Choir performs as gift to community

St. Bonosa director says light in eyes of singers communicates hope

By RENEE FITE
Special Writer

TAHLEQUAH — Some may believe they’re hearing angels sing when the 25-voice St. Bonosa Choir shares the sounds of Christmas with three communities over the next few days.

The Hulbert-based choir of teen and young adult singers will give free performances of a cappella carols from around the globe and across the centuries – from Spain in the 1600s to the modern-day Caribbean.

The choir, from a Catholic parish affiliated with Our Lady of Clear Creek Abby, offers variety by singing in different languages. The vocalists make it sound easy, but they’ve worked hours to achieve correct pronunciation, said Director Maria Gerber.

This season’s program includes American and British carols, as well as pieces in Latin, Swedish and French.

“This concert is our gift from the hearts,” said Gerber.

The choir has been performing for five years, but this is the first year to reach out to a larger audience.

“There are many musically gifted people in our church,” Gerber said. “When I relocated to the area, my gifts came into place and were called upon.”

Gerber has studied instrumental and choral music all of her life.

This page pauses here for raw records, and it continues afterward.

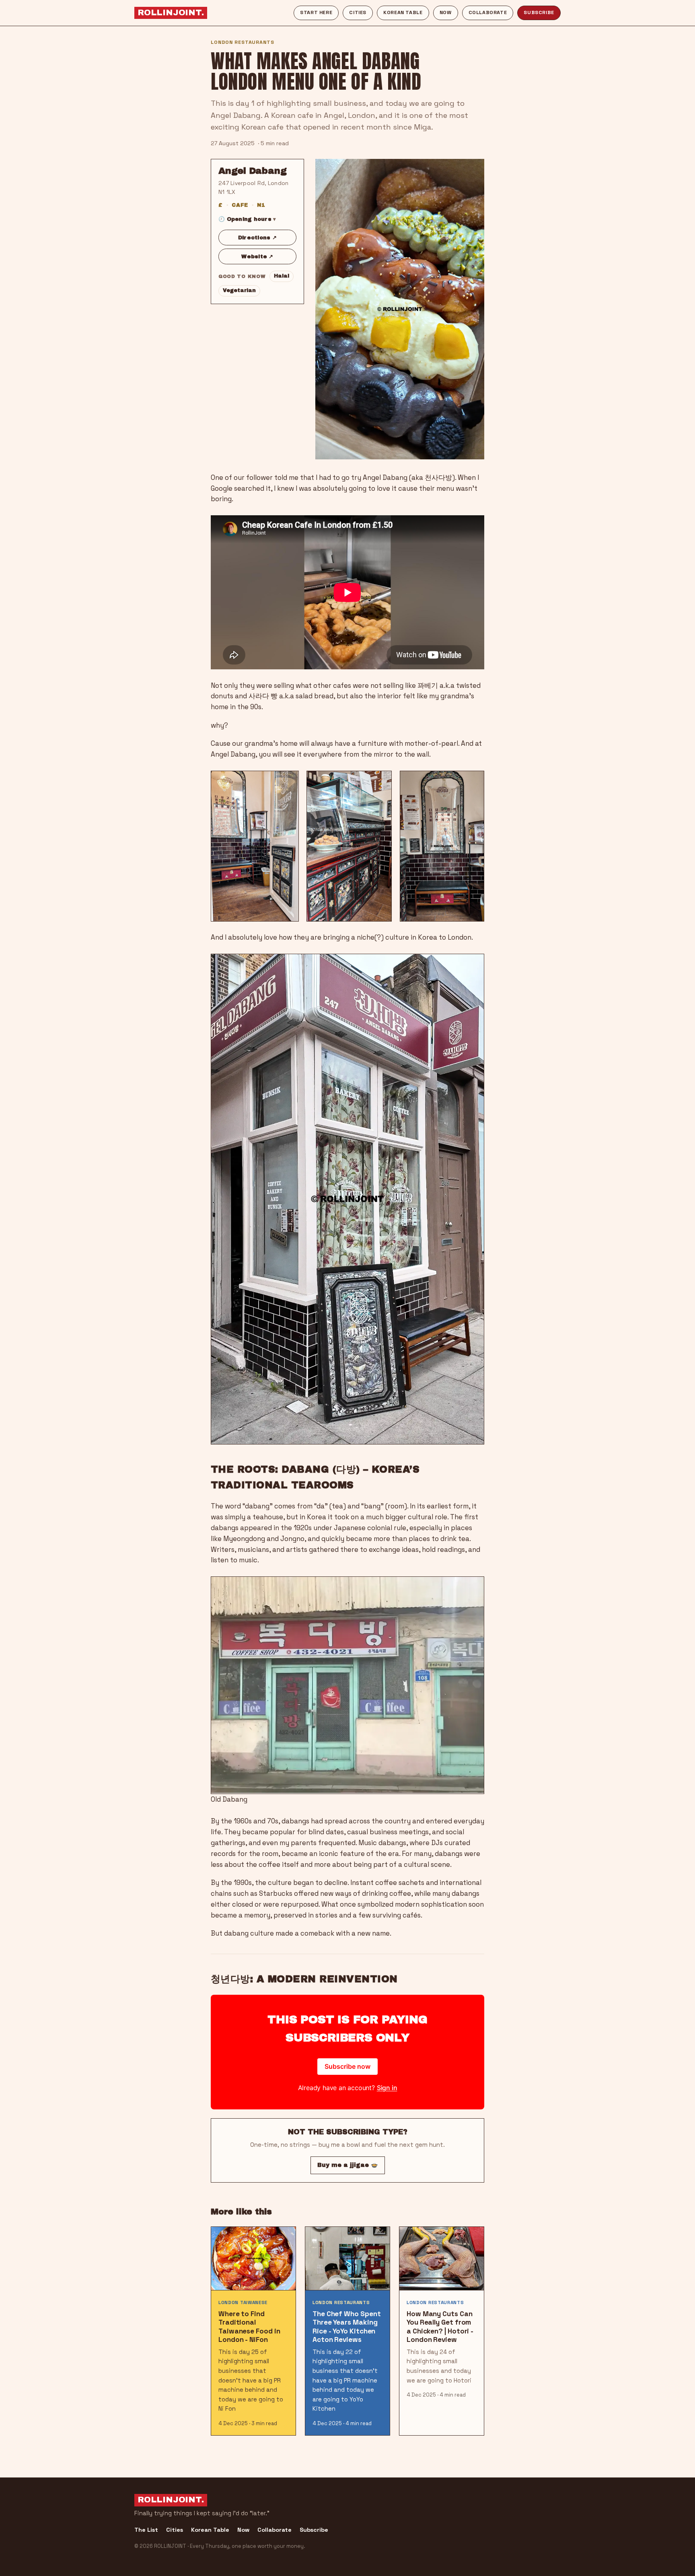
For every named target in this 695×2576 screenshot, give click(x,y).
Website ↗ (257, 256)
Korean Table (403, 12)
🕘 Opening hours (244, 219)
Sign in (387, 2088)
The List (146, 2529)
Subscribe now (347, 2066)
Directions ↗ (257, 238)
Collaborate (488, 12)
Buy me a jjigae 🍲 (347, 2165)
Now (446, 12)
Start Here (316, 12)
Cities (357, 12)
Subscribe (539, 12)
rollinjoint (171, 12)
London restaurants (242, 42)
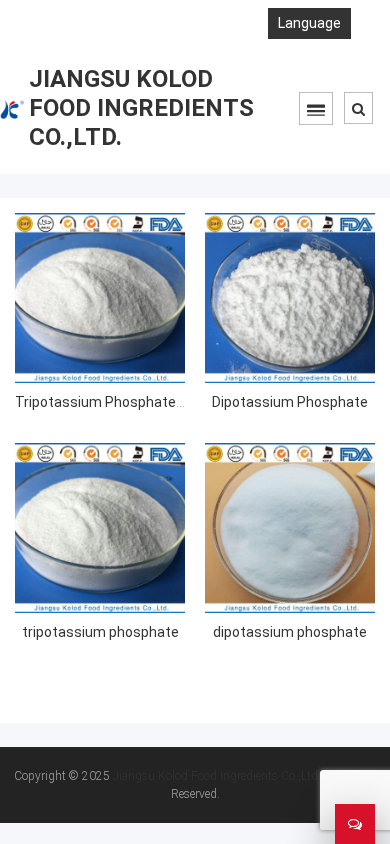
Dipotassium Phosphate (290, 402)
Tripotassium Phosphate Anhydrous (131, 402)
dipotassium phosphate (290, 632)
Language (309, 23)
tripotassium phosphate (100, 632)
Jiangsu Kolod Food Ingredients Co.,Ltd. (217, 776)
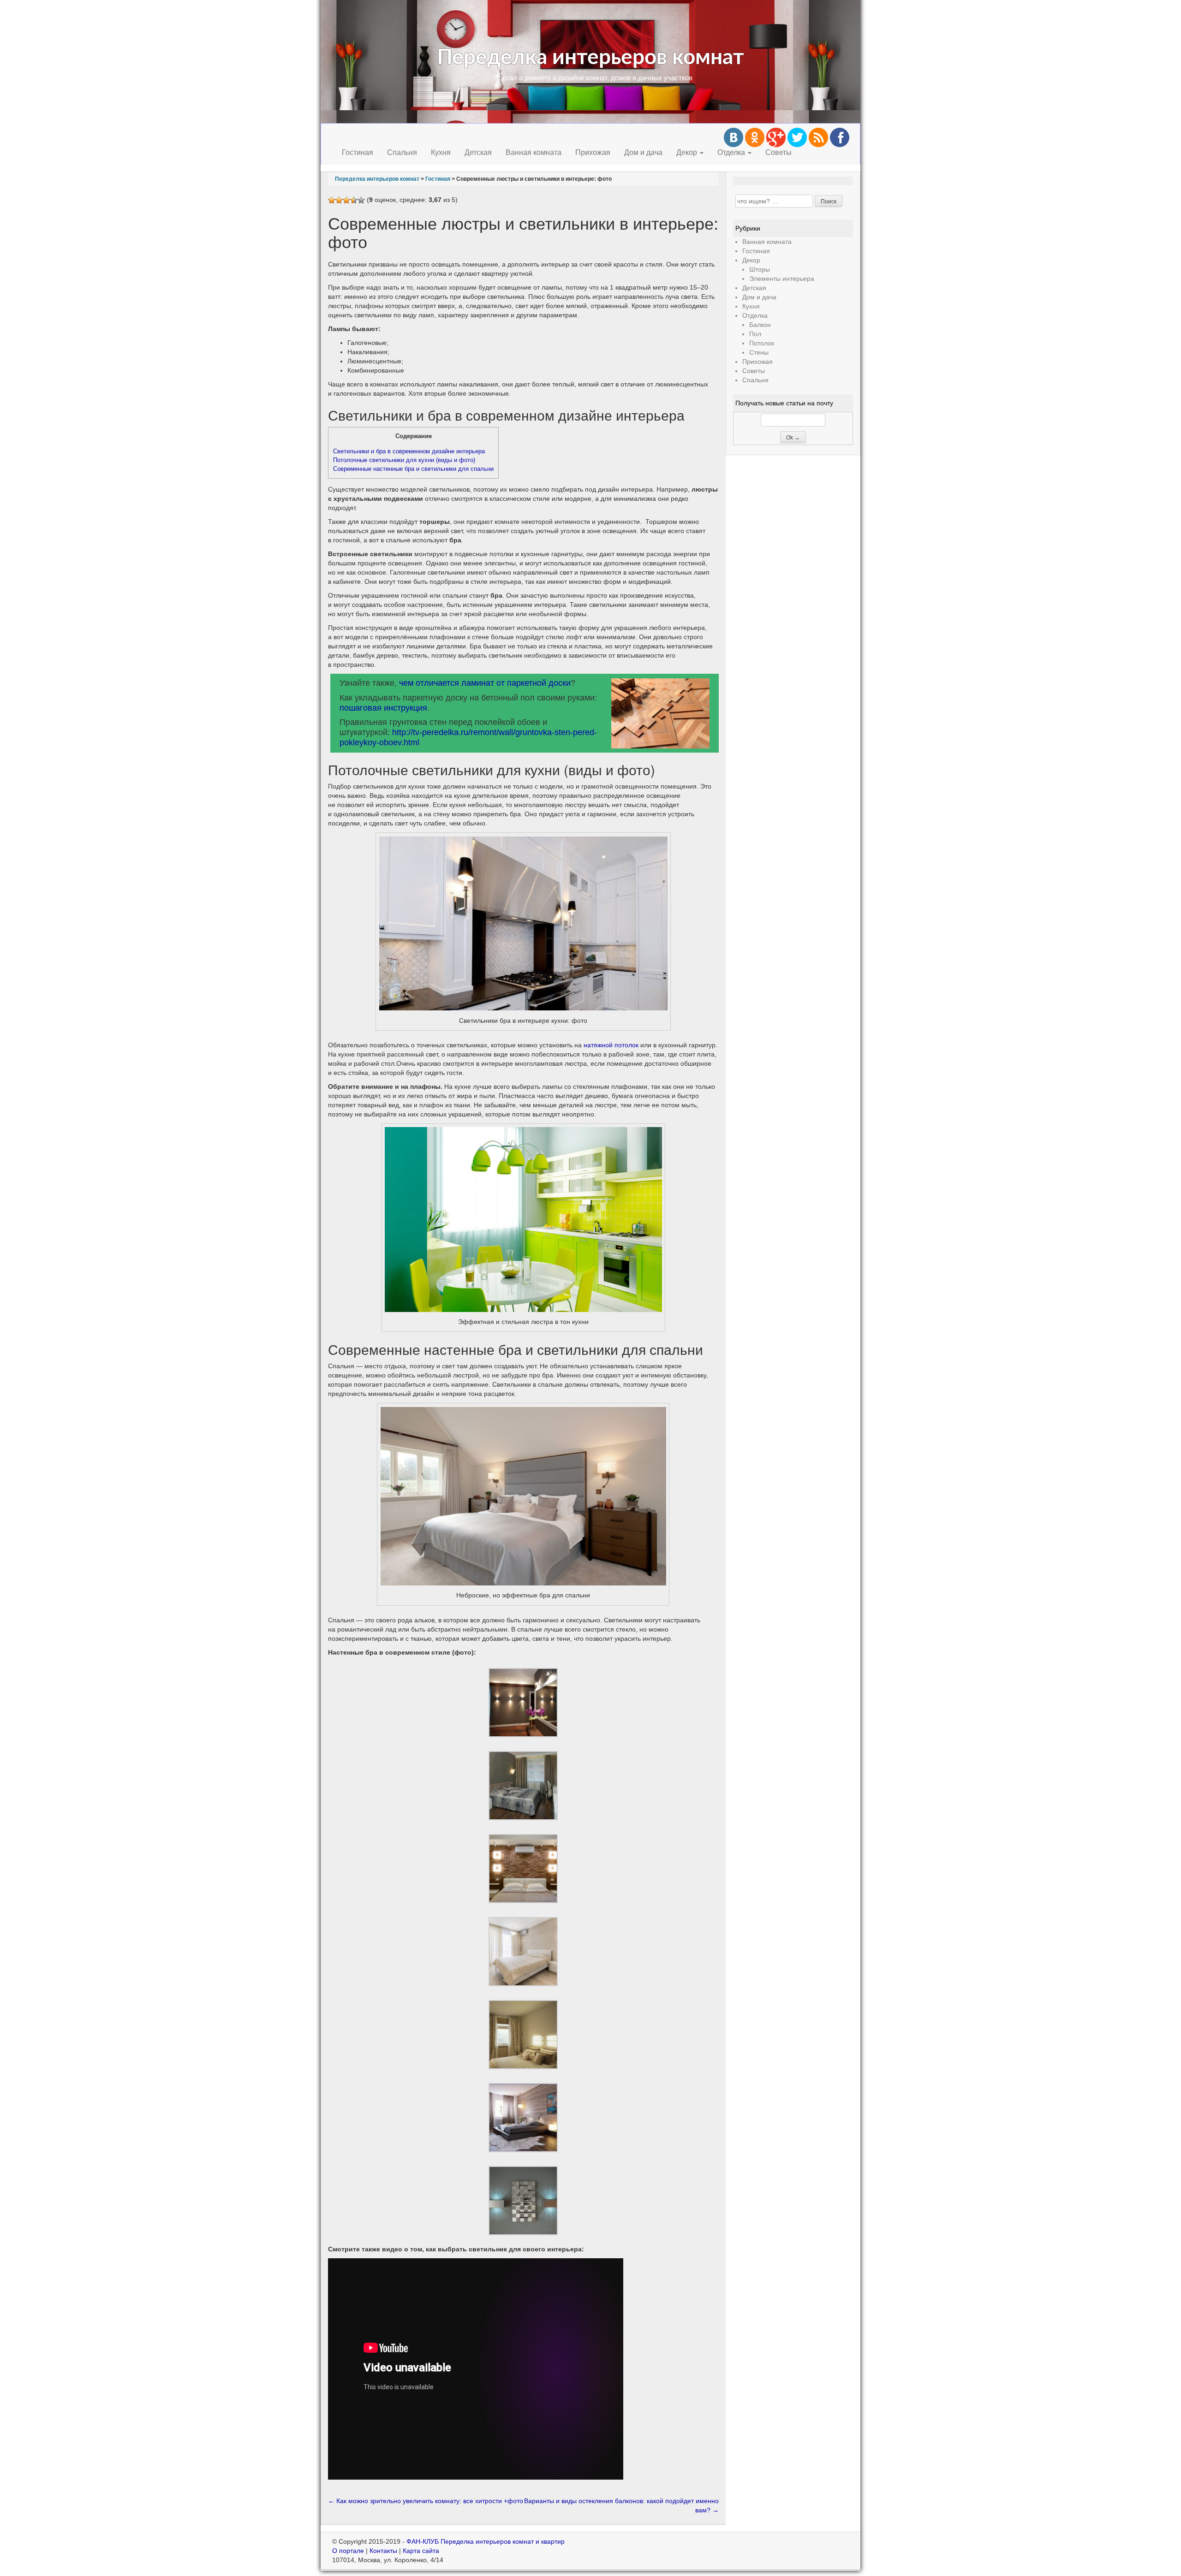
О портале (348, 2550)
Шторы (759, 269)
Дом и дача (643, 152)
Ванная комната (533, 152)
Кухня (441, 152)
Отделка (732, 152)
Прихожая (592, 152)
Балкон (760, 324)
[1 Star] (331, 200)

“The choir members’ energy and their dedication really transfers into communicating hope to the listeners,” she said. “The youngest member is 12. I enjoy their willingness to pull together to produce something beautiful.”

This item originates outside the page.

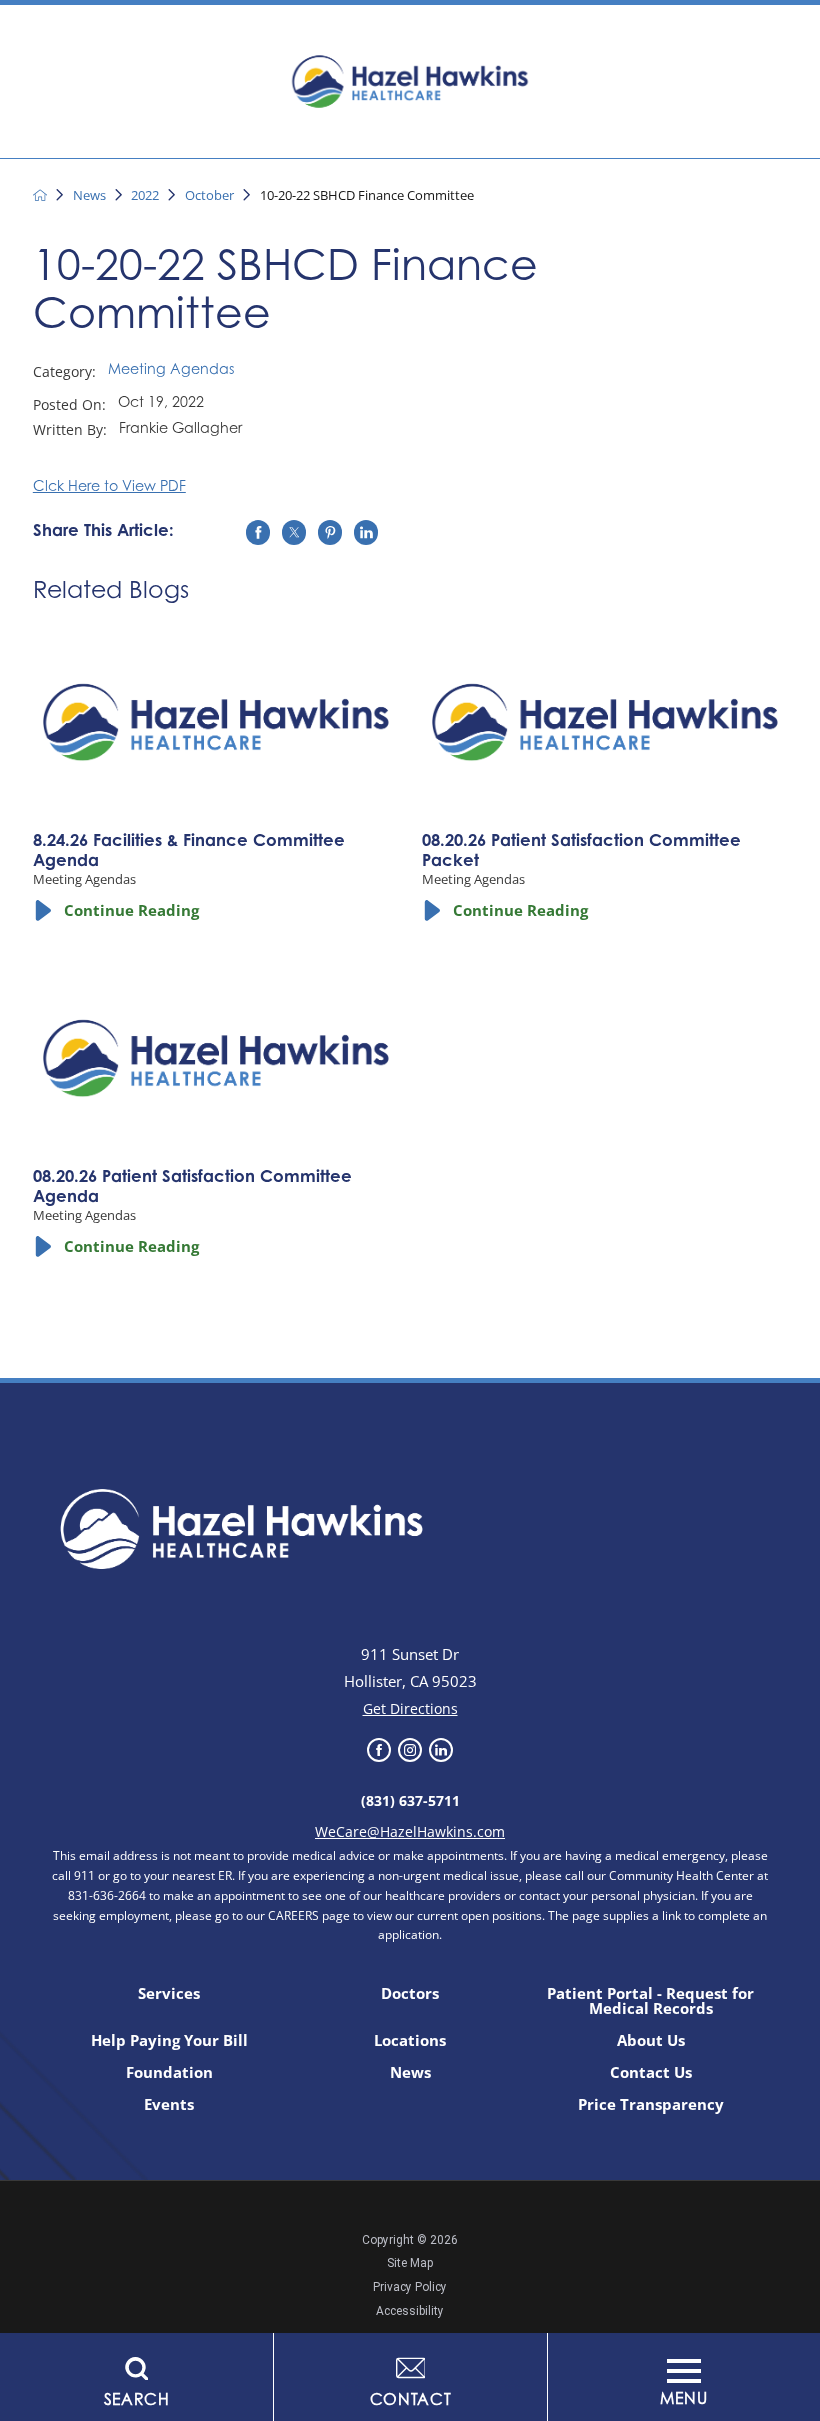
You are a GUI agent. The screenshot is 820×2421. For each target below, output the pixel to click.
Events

Welsh is the toughest language to deal with

Twice a week, the choir members practice together. Several veteran women singers agree the hardest language they’ve had to adapt to is Welsh.

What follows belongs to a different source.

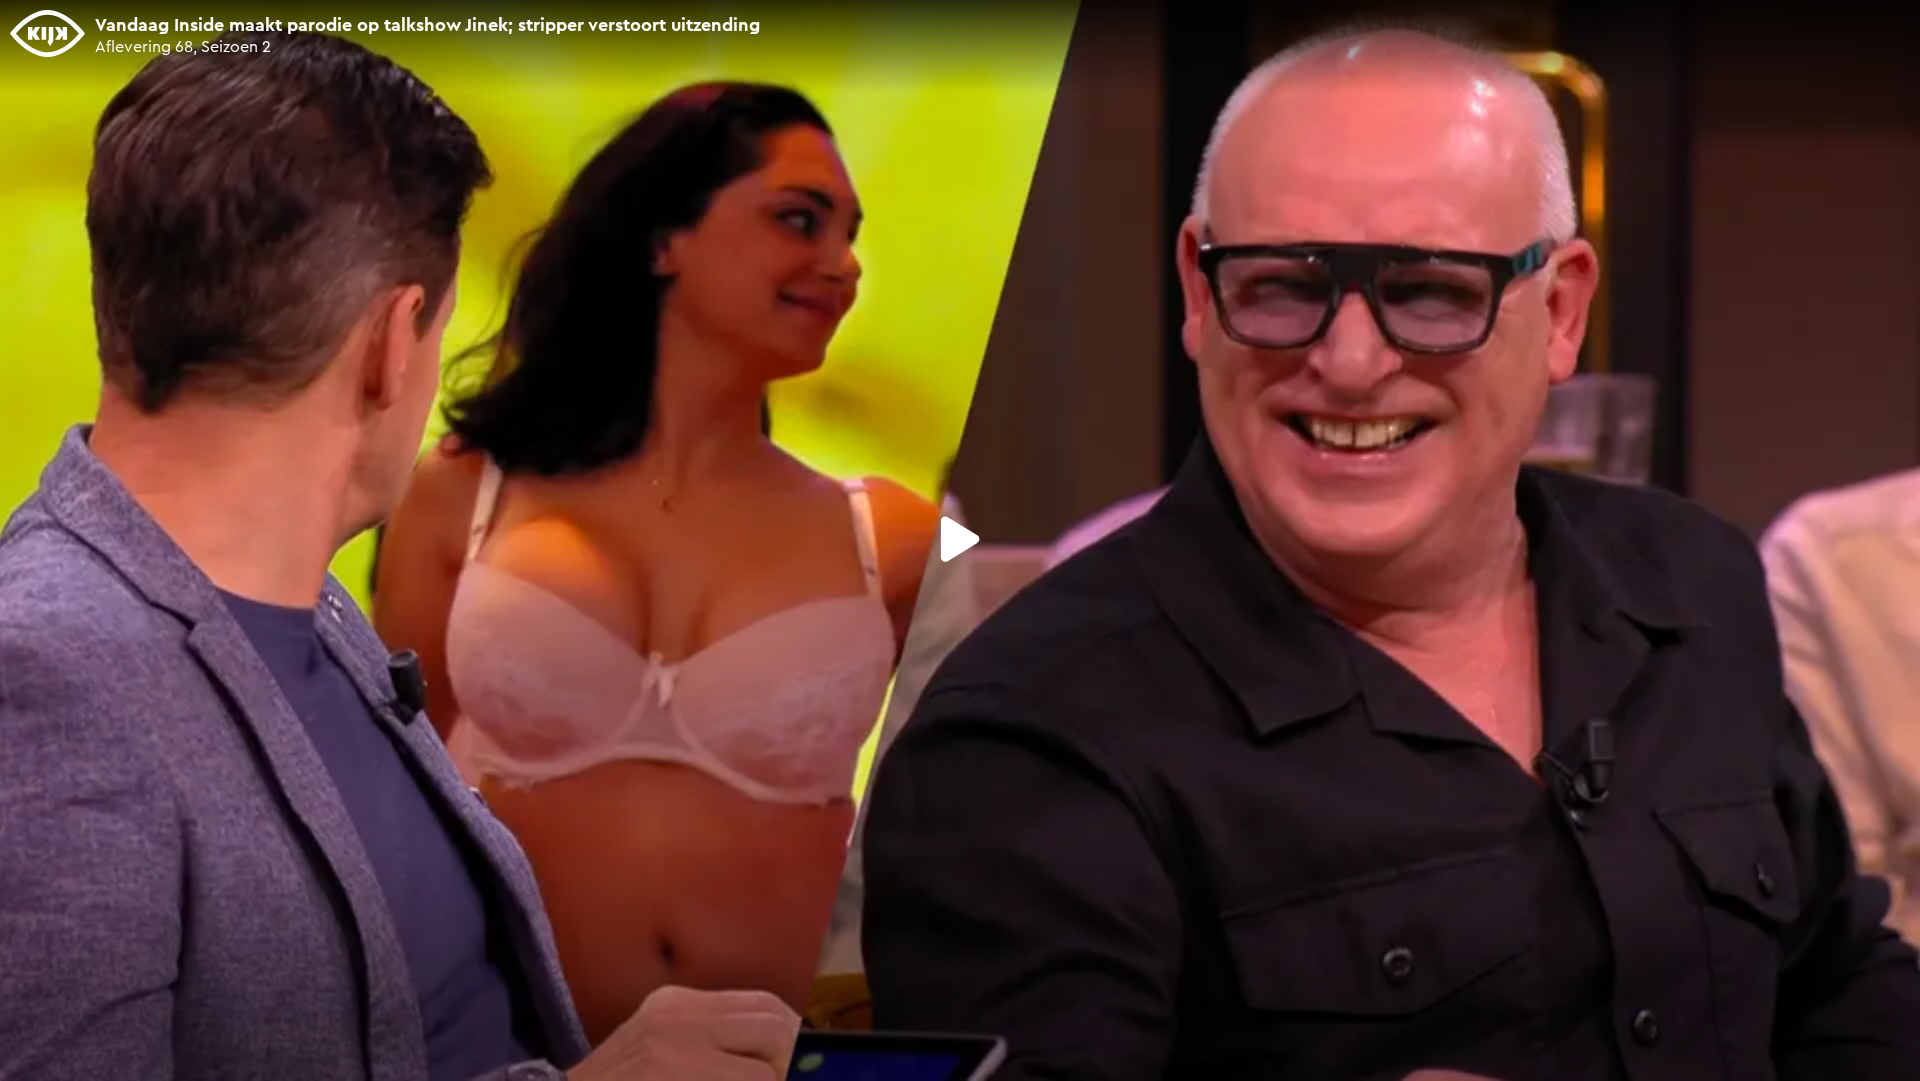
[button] (960, 539)
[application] (960, 540)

“The choir members say they find it intellectually stimulating to sing in various languages,” said Gerber. “Singing for an audience is all about communication; therefore, this choir performs without music.”

To memorize the carols, singers practice every day with rehearsal CDs.

“Singing without music in their hands better enables the choir to stand tall, watch the director, express how they feel about the texts, and occasionally even look out into the eyes of their listeners,” said Gerber. “For a young singer, a moment of eye contact with a supportive parent, a friend, or even the stranger can be very touching, very positive, very human. In turn, audiences enjoy seeing the choristers’ enthusiasm and their focus; they can tell that these youth have thought about what they’re singing. The light in their eyes communicates hope.”

Over the course of a few years’ learning, the singers have been able to perform more sophisticated carols, Gerber said. Although most selections are performed a cappella, a few instruments add to the flavor of carols this year – a folk guitar, recorders and small percussion.

“People comment that they think St. Bonosa Christmas Choir couldn’t possibly get any better, but every year, the higher I raise the bar, the more these musicians strive for excellence,” Gerber said.

During a concert, with a short introduction by the director, it’s not difficult to perceive the message the group is sharing, Gerber said.

“Simply put, this choir just loves to sing together in almost any language,” she said.

Its first public performance this season was Sunday, Dec. 22, at Holy Cross Catholic Church, in Wagoner.

You're Invited

Two upcoming performances of St. Bonosa Choir will be Saturday, Dec. 28, 2:15 p.m. at Our Lady of Clear Creek Abbey, 5804 W. Monastery Road, Hulbert; and Sunday, Dec. 29, 2:30 p.m. at St. Brigid Catholic Church, 807 Crafton, Tahlequah.